Eu amo aquela estaçãozinha
sossegada,
aquela estaçãozinha anônima que existe
longe, onde só se faz uma breve parada...
Na casa da estação, que é pequena e caiada,
mora, a se estiolar, uma menina triste.
À chegada do trem, semi-erguendo a cortina,
ela espia por trás da vidraça que a encobre,
Muita gente do trem para fora se inclina
e olha curiosamente o rosto da menina,
tão anônima quanto a estaçãozinha pobre.
O trem parte... Ficou na distância, esquecida,
a estaçãozinha... e a moça triste da janela...
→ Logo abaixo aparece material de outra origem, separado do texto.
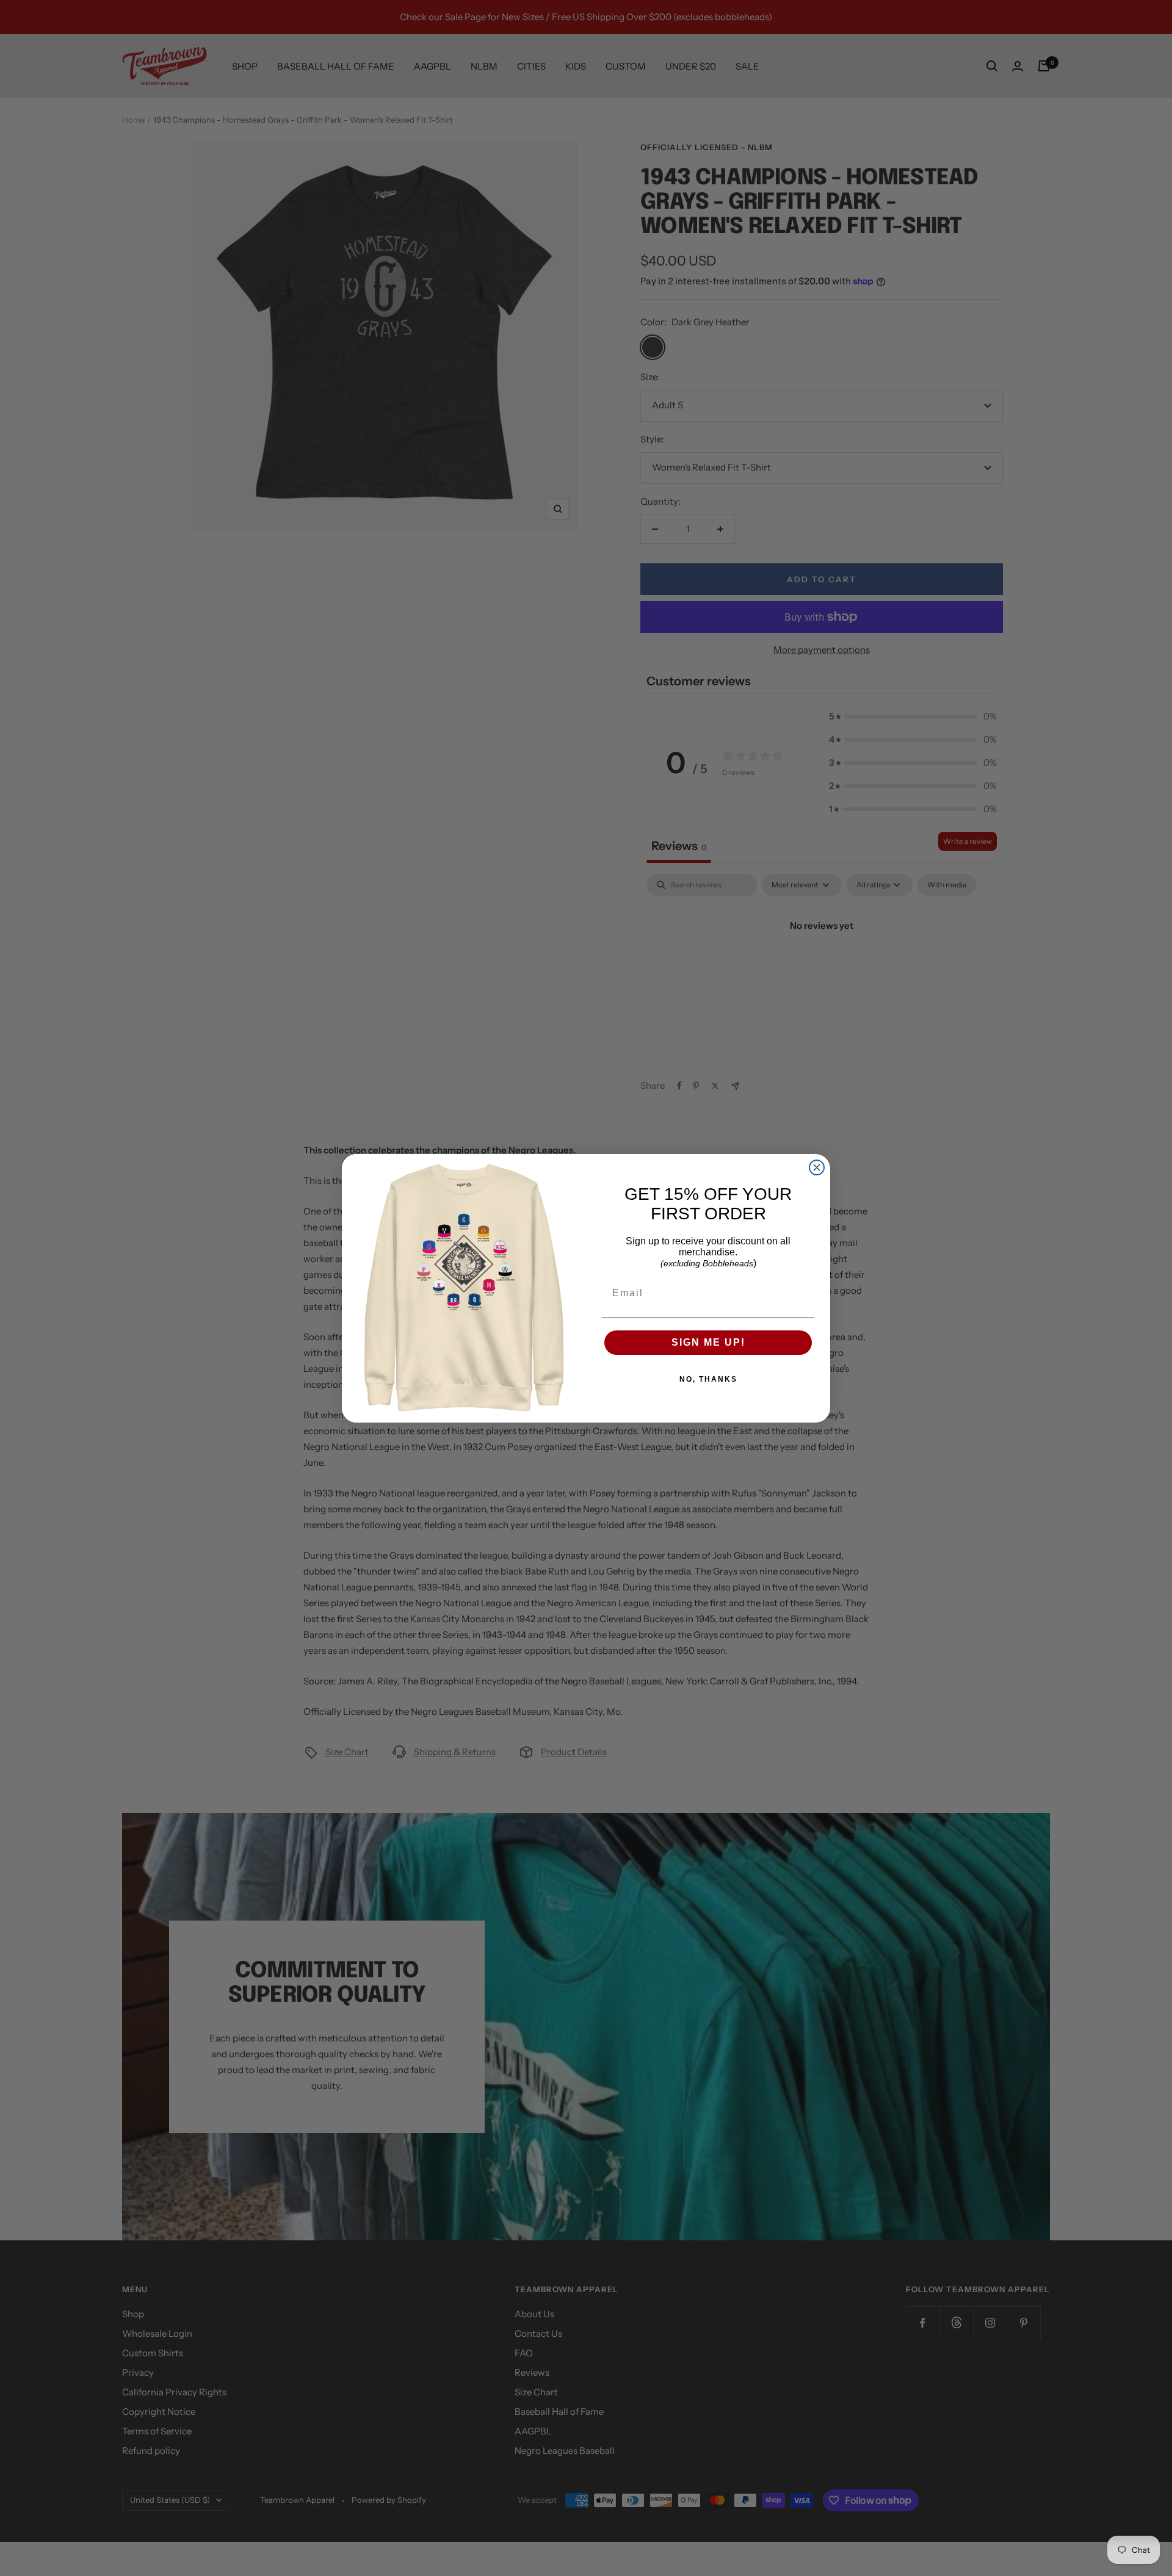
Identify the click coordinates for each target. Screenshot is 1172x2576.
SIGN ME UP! (708, 1342)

Mas vai comigo uma lembrança dolorida...
Quem sabe se a mulher esperada na vida
não era aquela da estação, não era aquela,
aquela que ficou lá para trás, perdida?
Monteiro Lobato & Cia. —
Editores, São Paulo, 1921)

____________________
Panorama da Poesia Brasileira, Volume
V — Pré-Modernismo, por Fernando Góes, 1960, Editora Civilização
Brasileira S/A, Rio de Janeiro; Rui Esteves Ribeiro de Almeida Couto (1898 — 1963), paulista de Santos, foi magistrado, diplomata, jornalista, poeta, contista e romancista; trabalhou como revisor, redator e/ou colaborador em diversos periódicos nacionais (Jornal do Commercio — São Paulo, Correio Paulistano, Jornal do Brasil, O Globo, A Notícia — Pernambuco); como diplomata, radicado em países europeus, ocupou-se em divulgar a literatura brasileira por onde passou; no meio literário, Ribeiro Couto ficou definido pela participação no período de transição entre os simbolistas e o movimento modernista, a que o poeta se ligou em 1922; escreveu e publicou O Jardim das Confidências (poesias, 1921), A Casa do Gato Cinzento (contos, 1922), O Crime do estudante Batista (contos, 1924), Poemetos de Ternura e de Melancolia (1924), A Cidade do Vício e da Graça (crônicas, 1924), Um Homem na Multidão (poesias, 1926), Baianinha e Outras Mulheres (contos, 1927), Canções de Amor (poesias, 1930), Cabocla (romance, 1931), Noroeste e Outros Poemas do Brasil (1932), Presença de Santa Terezinha (ensaio, 1934), Prima Belinha (romance, 1940), Largo da Matriz (contos, 1940), Cancioneiro do Ausente (1943), O Dia é Longo (poesias, 1944), Rive Etrangère (1951), Entre Mar e Rio (1952), Le Jour est Long (1958), entre outros títulos; teve obras traduzidas para o francês, italiano, húngaro, servo-croata e sueco.